C’est Kinji Fukasaku qui a popularisé et fait connaître dans le monde entier le genre « film de yakuzas » avec des monuments comme : Guerre des gangs à Okinawa, Combat sans code d’honneur, Okita le pourfendeur, Le Cimetière de la morale. Dans l’ensemble ce sont d’excellents films et j’irai plus loin : tout ce qu’on voit dans les très bons polars de Takeshi Kitano vient de là, ou presque. En 1974, sortait Yakuza de Sydney Pollack (l’immense Sydney Pollack), première tentative américaine un peu sérieuse de se colleter au genre ou du moins à la figure du yakuza. L’année suivante, Sam Peckinpah abordera ce même genre de façon plus oblique et nettement moins subtile dans l’honorable The Killer elite. En 1989, Ridley Scott utilisera la figure classique du jeune Yakuza cruel opposé à ses aînés devenus respectables pour un film populaire un peu bidon mais plutôt sympathique : Black Rain.

On peut être raisonnablement inquiet devant un film qui nous conterait le destin d’un yakuza blanc, yankee de surcroit, en 1954, à Osaka, à une époque où le racisme anti-américain était sans doute à son paroxysme. Et logiquement The Outsider peine à convaincre : parfois l’illusion fonctionne on se croirait presque dans un film japonais, parfois elle ne fonctionne pas et on a l’impression de voir des comportements typiquement occidentaux plaqués sur le monde du crime nippon. La reconstitution est fauchée, on est très loin de ce qu’aurait proposé un Martin Scorsese. Jared Leto est égal à lui-même : ceux qui ne le supportent pas ne le supporteront pas davantage dans ce film que dans les autres. Plus intéressant, son personnage n’est pas ambigüe. Nick est une vraie ordure chez qui on ne sent guère de regret pour quoi que ce soit et aucune rédemption possible.
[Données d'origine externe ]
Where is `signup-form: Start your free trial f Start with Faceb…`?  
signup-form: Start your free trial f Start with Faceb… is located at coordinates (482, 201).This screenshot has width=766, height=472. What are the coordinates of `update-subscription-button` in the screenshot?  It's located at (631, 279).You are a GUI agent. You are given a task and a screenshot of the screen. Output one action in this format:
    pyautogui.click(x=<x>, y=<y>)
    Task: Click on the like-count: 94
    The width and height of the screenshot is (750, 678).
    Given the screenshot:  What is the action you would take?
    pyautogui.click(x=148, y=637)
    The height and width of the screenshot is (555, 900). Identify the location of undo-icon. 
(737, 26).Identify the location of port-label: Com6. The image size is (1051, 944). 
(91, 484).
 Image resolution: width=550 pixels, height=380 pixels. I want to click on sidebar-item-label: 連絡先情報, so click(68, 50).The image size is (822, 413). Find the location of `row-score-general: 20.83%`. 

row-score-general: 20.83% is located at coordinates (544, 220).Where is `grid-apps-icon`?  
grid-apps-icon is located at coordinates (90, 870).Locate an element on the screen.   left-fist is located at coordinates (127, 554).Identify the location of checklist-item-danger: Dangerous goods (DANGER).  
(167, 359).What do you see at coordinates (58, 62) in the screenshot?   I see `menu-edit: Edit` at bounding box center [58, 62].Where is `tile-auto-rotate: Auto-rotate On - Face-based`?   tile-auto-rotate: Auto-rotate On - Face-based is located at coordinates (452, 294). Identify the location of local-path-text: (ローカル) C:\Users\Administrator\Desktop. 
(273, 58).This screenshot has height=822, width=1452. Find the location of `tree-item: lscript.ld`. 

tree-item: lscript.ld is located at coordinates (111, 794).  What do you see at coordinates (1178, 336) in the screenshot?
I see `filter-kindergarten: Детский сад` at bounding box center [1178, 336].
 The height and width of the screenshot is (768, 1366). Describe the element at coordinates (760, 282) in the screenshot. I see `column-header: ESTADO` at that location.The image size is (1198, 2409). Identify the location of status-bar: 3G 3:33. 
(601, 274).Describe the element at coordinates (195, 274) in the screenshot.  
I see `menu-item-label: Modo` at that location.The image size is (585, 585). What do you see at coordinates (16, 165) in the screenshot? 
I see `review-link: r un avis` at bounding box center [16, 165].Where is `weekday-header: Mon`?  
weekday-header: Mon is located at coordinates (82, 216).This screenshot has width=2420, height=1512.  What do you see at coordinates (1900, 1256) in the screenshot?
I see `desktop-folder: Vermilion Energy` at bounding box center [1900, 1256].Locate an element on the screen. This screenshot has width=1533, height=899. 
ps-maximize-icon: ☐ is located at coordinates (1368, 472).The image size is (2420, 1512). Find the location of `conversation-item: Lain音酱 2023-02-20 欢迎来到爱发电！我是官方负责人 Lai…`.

C’est sans doute la vraie audace du film. Qui là, pour le compte, rappelle le cinéma de Fukasaku et lui rend un bel hommage.

Longuet, hésitant entre le naturalisme et la mythologie de la pègre japonaise, The Outsider ne bénéficie pas d’une réalisation inoubliable comme fut celle de Only God Forgives, par exemple. Même si le projet semble sincère, on préféra aller à la source, renouer avec le cinéma vénéneux et scandaleux de Kinji Fukasaku.